It is common to "postpone" your filmmaking due to insecurity and doubt: Do I own the right camera? Do I have access to the proper resources? Can I support my vision with a strong artistic/technical point-of-view? Those fears are why so many film and media projects never get off the ground.

In The Lone Wolf Filmmaker with Bill Megalos, you’ll learn camera, sound, and storytelling techniques that will place you on a simple, yet sophisticated path towards completing a moving-media project. Bill will help you:

  • Choose the best camera for your project and budget
  • Use the camera on a technical level, with an artistic intent
  • Develop an aesthetic and technical approach to sound recording

The class will demystify the distance from the first step to the completion of a formidable, marketable piece of media. You’ll learn techniques that will simplify your process, no matter the scope of the project or your experience as a filmmaker.

Reviews

Mulk Raj
 

This was excellent. I’ve been learning filmmaking up until now from watching YouTube videos and from my own practice which has been great. But I found these lessons to complement everything I knew and filled in much of where I was going wrong or wanted to know, and all in one convenient place. The course covering both the technical aspects as well as telling the story. There were lots of great techniques, tips and information from all aspects. Shooting mainly on the Sony Camcorders but I didn't consider this to be an issue, and the course also provided an excellent side by side comparison with the Digital SLRs. You can see from the lesson list that many topics are covered from the different types of lenses (one interesting question Bill asked was “what type of lens was that photograph taken with?” I had never thought you could discern this from the photo). Other great lessons was on sound tests, covering reflective sounds and comparisons with booms and lab mics and the ideal placement. The emphasis was always on telling the story and the reasons why you would choose one over the other. I learned a heck of a lot from the interview section. How to set-up, where to set-up an interview, looking at all the different aspects and backgrounds open to you from a location, how to conduct an interview, how to ask questions, lighting from the far side, the concept of slow disclosure, and the final hour being a fly-on-the wall on getting the shots was really interesting if you’ve never worked on a filmed set before. I personally thought this was an invaluable insight into filmmaking, well worth the investment. Great work.

- _Given information_:

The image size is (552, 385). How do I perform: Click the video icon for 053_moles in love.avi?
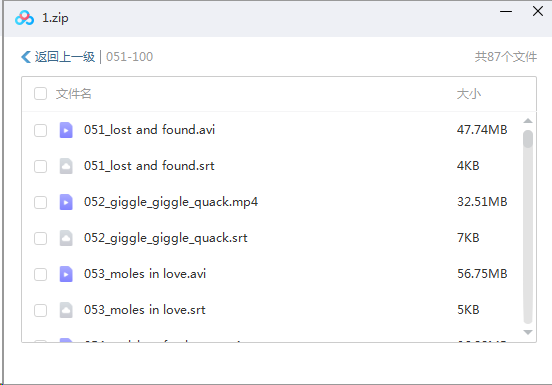(x=66, y=274)
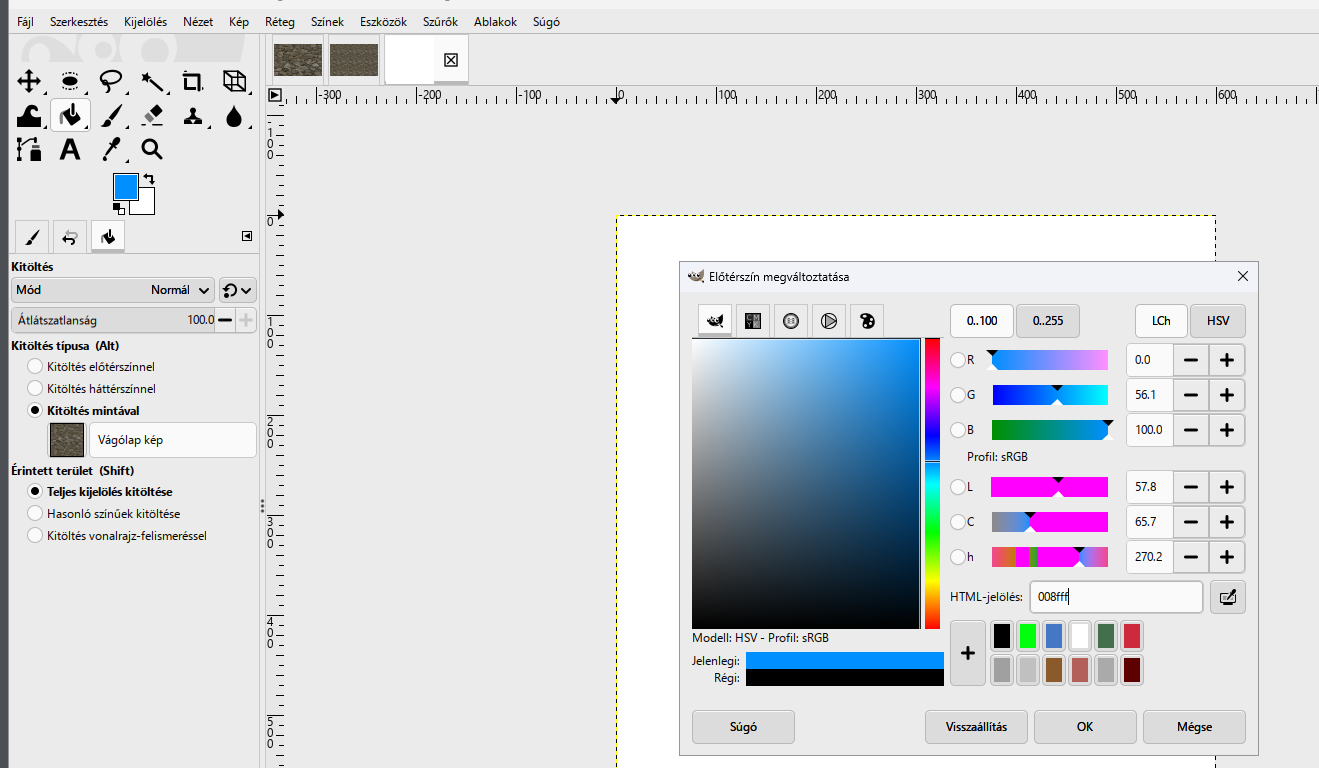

- _Problems to work on_:
1. Translate this sentence from the filmmaking course text into Spanish: "The class will demystify the distance from the first step to the completion of a formidable, marketable piece of media."
2. Summarize the filmmaking course text in two sentences.
3. According to the review in the filmmaking course text, what cameras does the course mainly use for shooting?
The data are material separate from the filmmaking course text.

- _Task solutions_:
1. La clase desmitificará la distancia desde el primer paso hasta la finalización de una pieza audiovisual formidable y comercializable.

2. The Lone Wolf Filmmaker with Bill Megalos teaches camera, sound, and storytelling techniques meant to help filmmakers overcome the doubts that stall projects and carry a moving-media project to completion, whatever its scope or their experience. A reviewer praises the course for complementing self-taught knowledge with lessons on lenses, sound tests, and interviews, always with an emphasis on telling the story, and calls it well worth the investment.

3. Sony camcorders.